I have had doctors tell me that Max is fine and that I am a crazy mother for thinking there was something wrong ( huh?) I have had doctors tell me that he will never do anything and that I should start to consider what type of group home he will live in. I have had doctors tell me that he can’t hear, can’t see, can’t walk, and is likely consumed by depression and anxiety. I even had one doctor tell me that I should be ashamed of myself and that it is my fault Max has CP ( huh?) Others have told me that we do too much therapy, not enough therapy, the wrong kind of therapy. Some mention drugs, many want surgery, and one believes in stem cell research. Some charge us too much, too often, or don’t take our insurance.
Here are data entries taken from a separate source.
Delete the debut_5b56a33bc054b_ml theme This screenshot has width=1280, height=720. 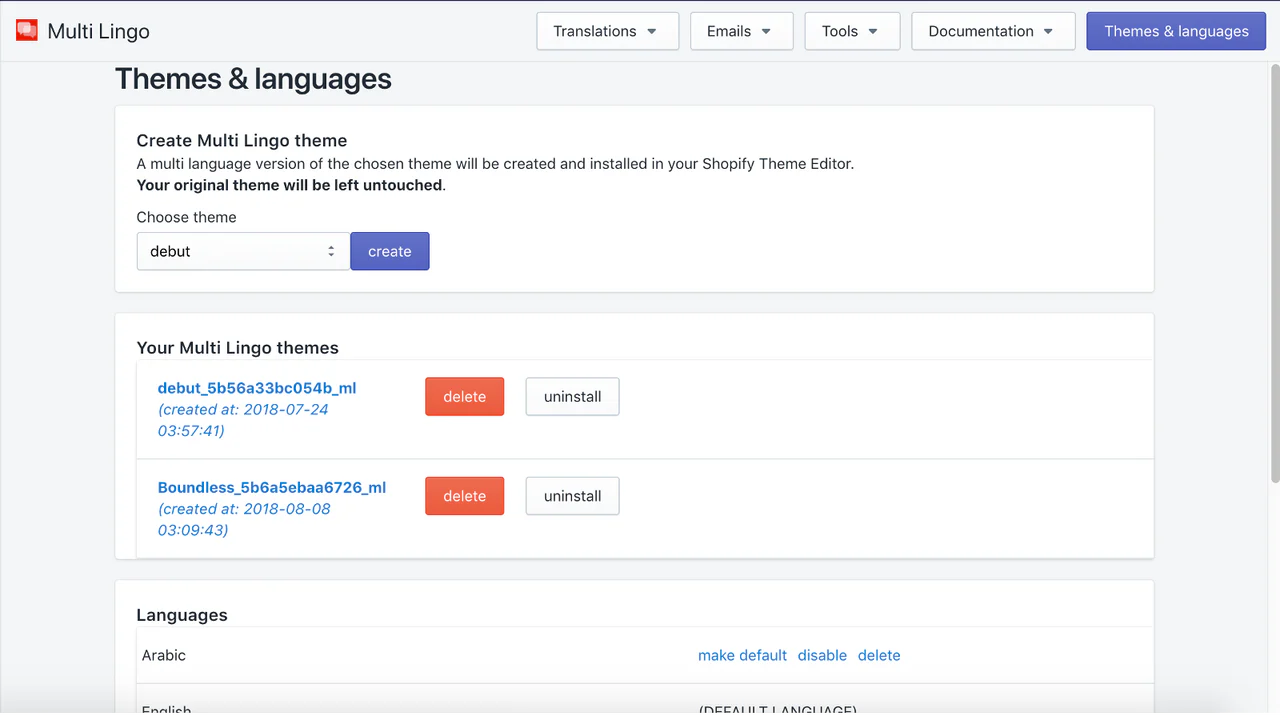[x=464, y=397]
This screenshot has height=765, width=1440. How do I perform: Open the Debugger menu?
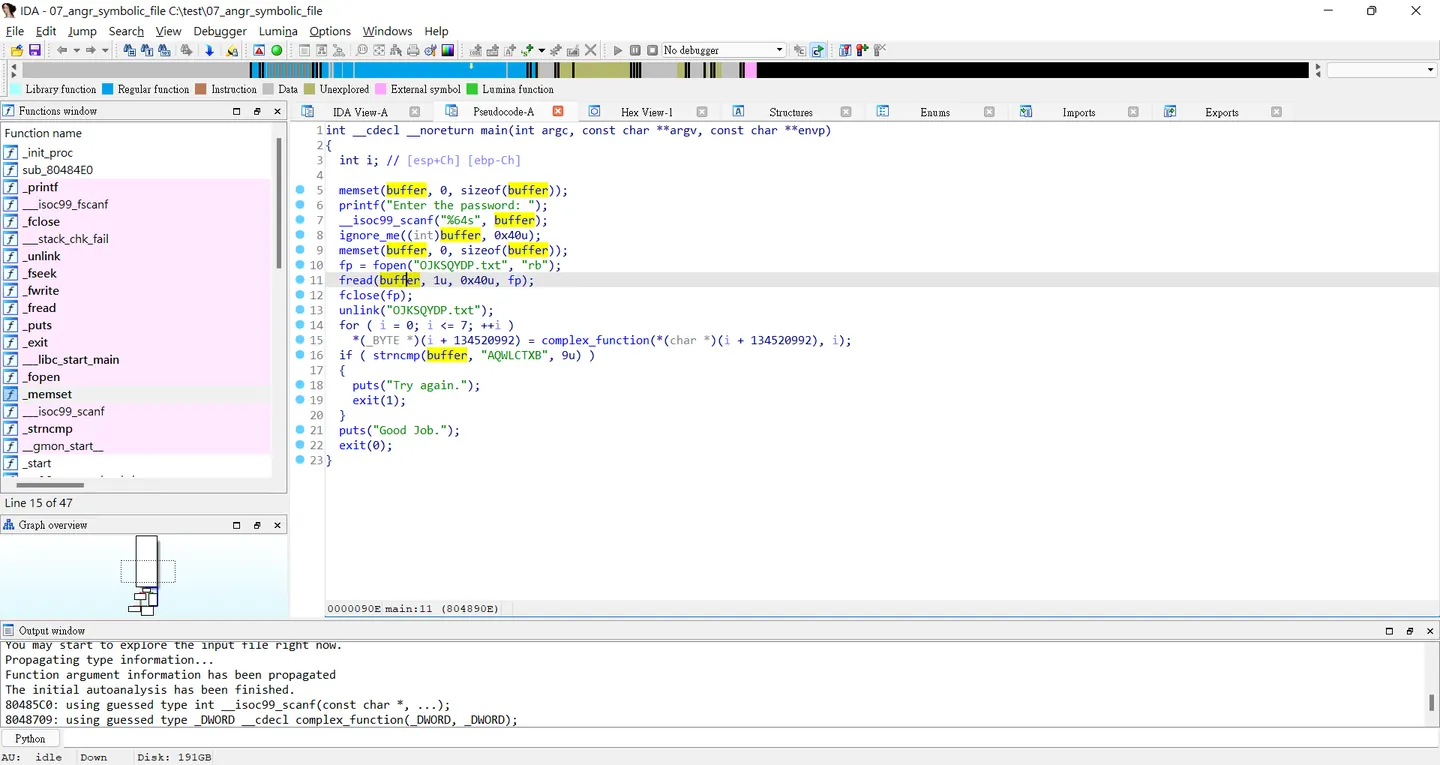219,31
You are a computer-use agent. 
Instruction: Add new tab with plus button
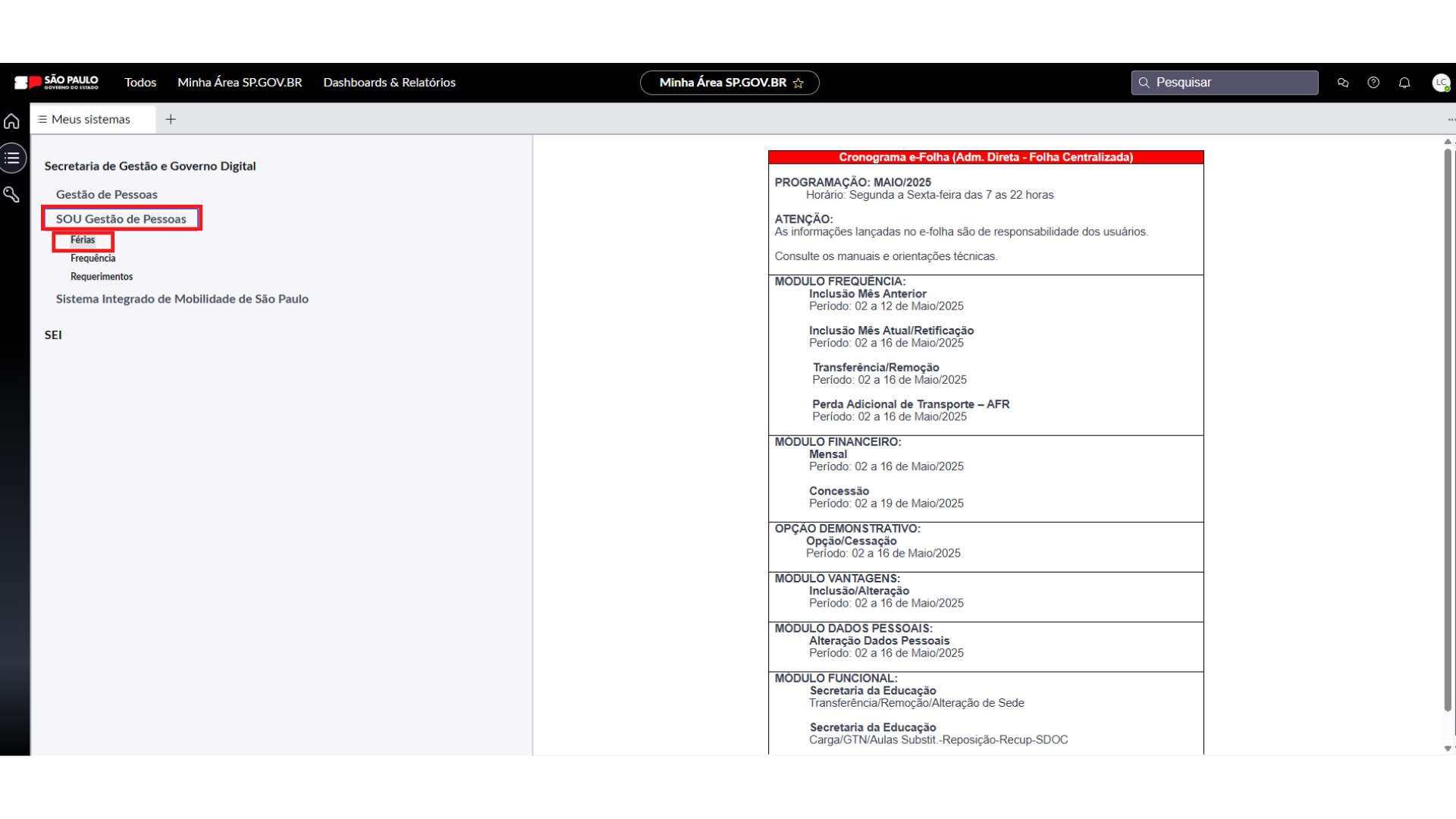171,119
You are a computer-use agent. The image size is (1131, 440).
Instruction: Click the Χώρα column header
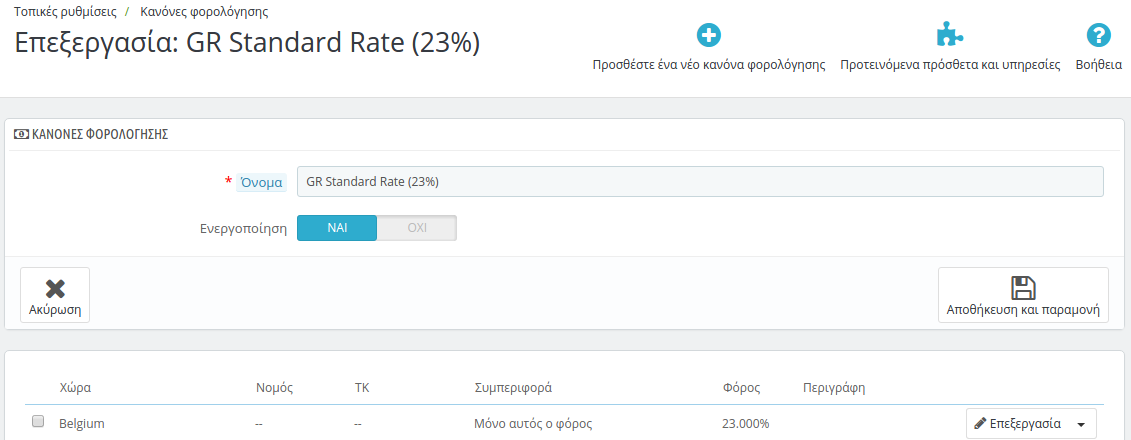[x=76, y=387]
Today, we saw a doctor who put all the others to shame. Each year it seems we focus on one area of development that needs work and this year it is vision and visual processing. By trial and error and the mom-network, we got to a doctor in Summit and we have spent about 7 hours in his office over the last two weeks. He tested Max in ways that have never been done, explained what the results will mean in the real world and spoke to us like we were important people. He treated Max kindly, in a mature and understanding way, laughed when Max was funny and helped him when he needed help. He stopped the testing when it got too hard and spent as much time with us as we needed. He figured out what the problems were and tested for them – nothing more and nothing less. He took Max’s CP into consideration, but didn’t use it as an excuse or give up because of it. He looked at Max as a person who may need some help, but one who is still whole just the way he is. So many before have left us feeling foolish for thinking that despite the CP, things can improve.
The doctors usually think we are so ridiculously optimistic that we must not know the truth. Hun and I have a running joke that after every major doctor visit, I call or text him and say, “Oh, my God, did you know that Max has CP?” Hun says, “No way ! When did he get that?”
This doctor will write a report that we can use for school purposes and made a few suggestions about how we can work with Max – but more importantly, he is now available to us as the newest member of the team of people raising Max. I know he will become a valuable resource to us in the future.
But, despite my relief, I can’t help but think how disappointing it is that it took over 100 tries to finally get it right.